Entries taken from a collection:
---+---
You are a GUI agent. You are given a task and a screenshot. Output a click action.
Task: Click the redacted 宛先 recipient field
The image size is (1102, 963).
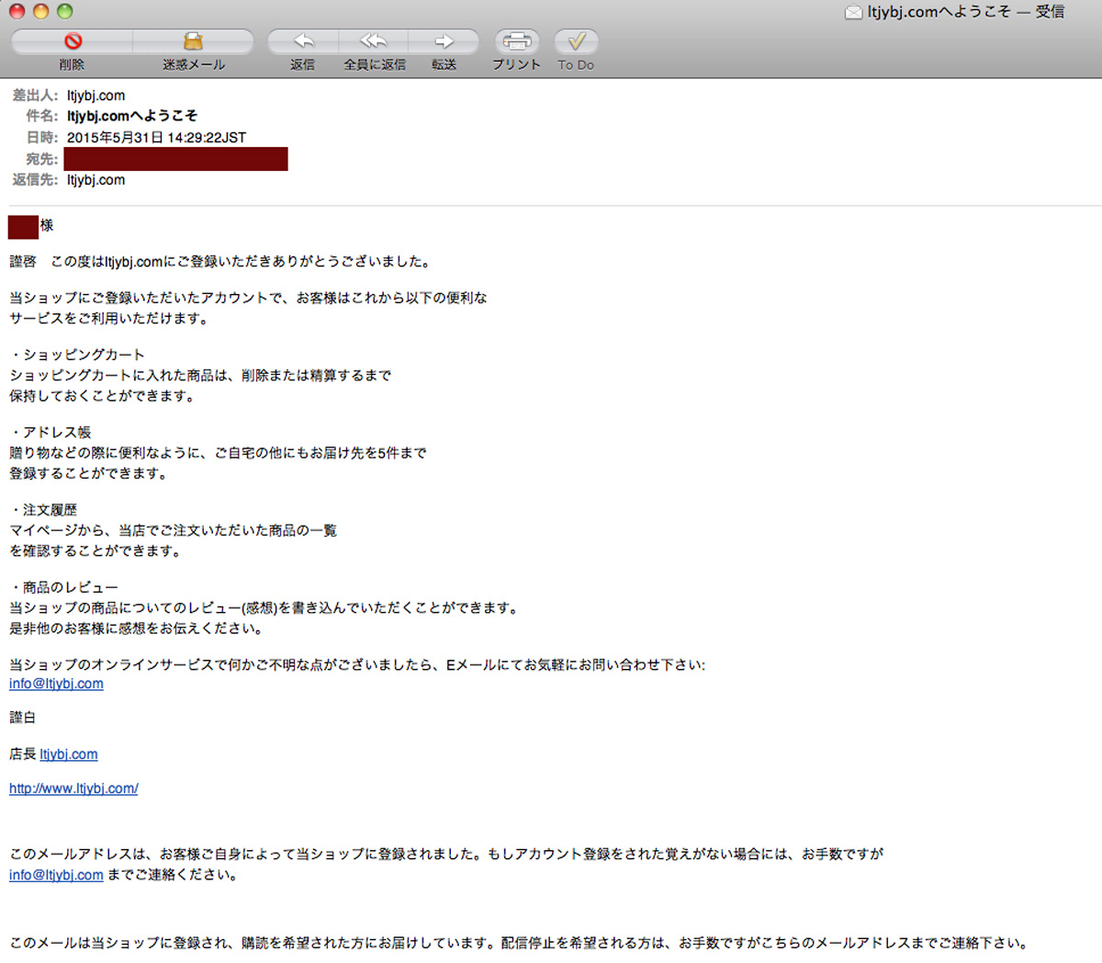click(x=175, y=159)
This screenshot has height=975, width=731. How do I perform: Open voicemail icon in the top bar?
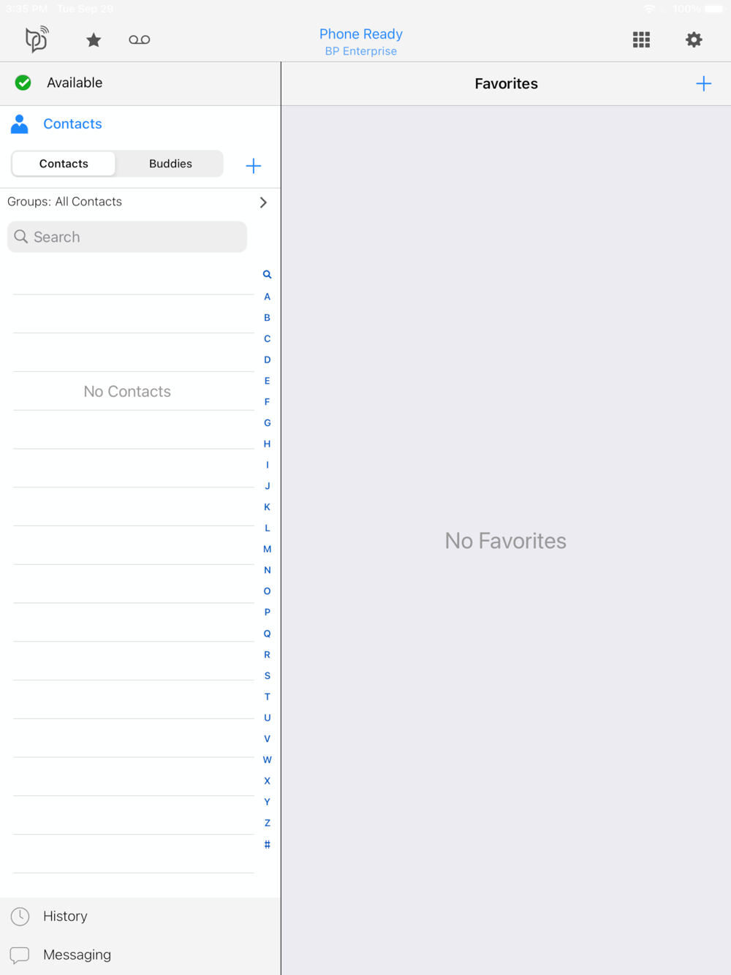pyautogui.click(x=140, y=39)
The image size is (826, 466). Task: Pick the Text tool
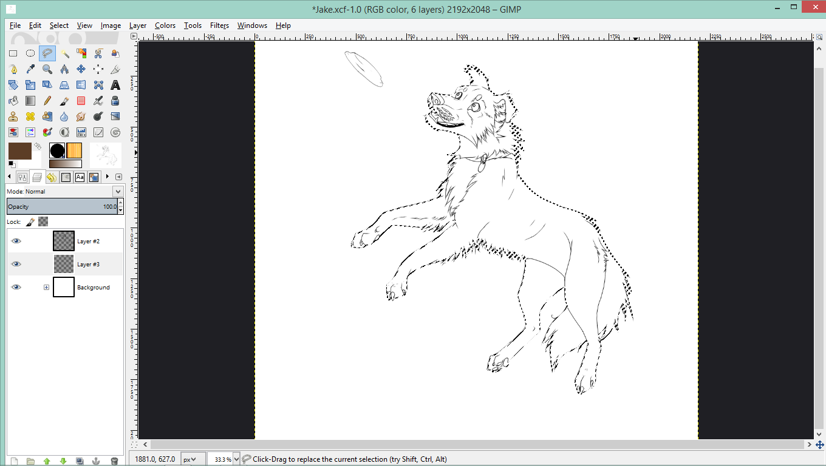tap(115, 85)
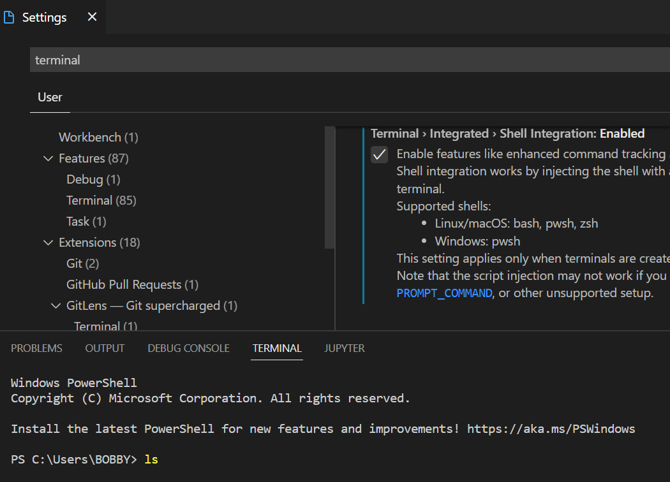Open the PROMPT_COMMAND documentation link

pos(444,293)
---+---
● **What you need to do**
Recast the records above as a JSON list of strings, one string per line, with blank lines skipped and the pictures left out.

● **Complete response**
[
  "You are a GUI agent. You are given a task and a screenshot. Output a click action.",
  "Task: Click the redacted 宛先 recipient field",
  "The image size is (1102, 963).",
  "click(x=175, y=159)",
  "This screenshot has height=975, width=731. How do I perform: Open voicemail icon in the top bar?",
  "pyautogui.click(x=140, y=39)",
  "The image size is (826, 466). Task: Pick the Text tool",
  "tap(115, 85)",
  "Open the PROMPT_COMMAND documentation link",
  "pos(444,293)"
]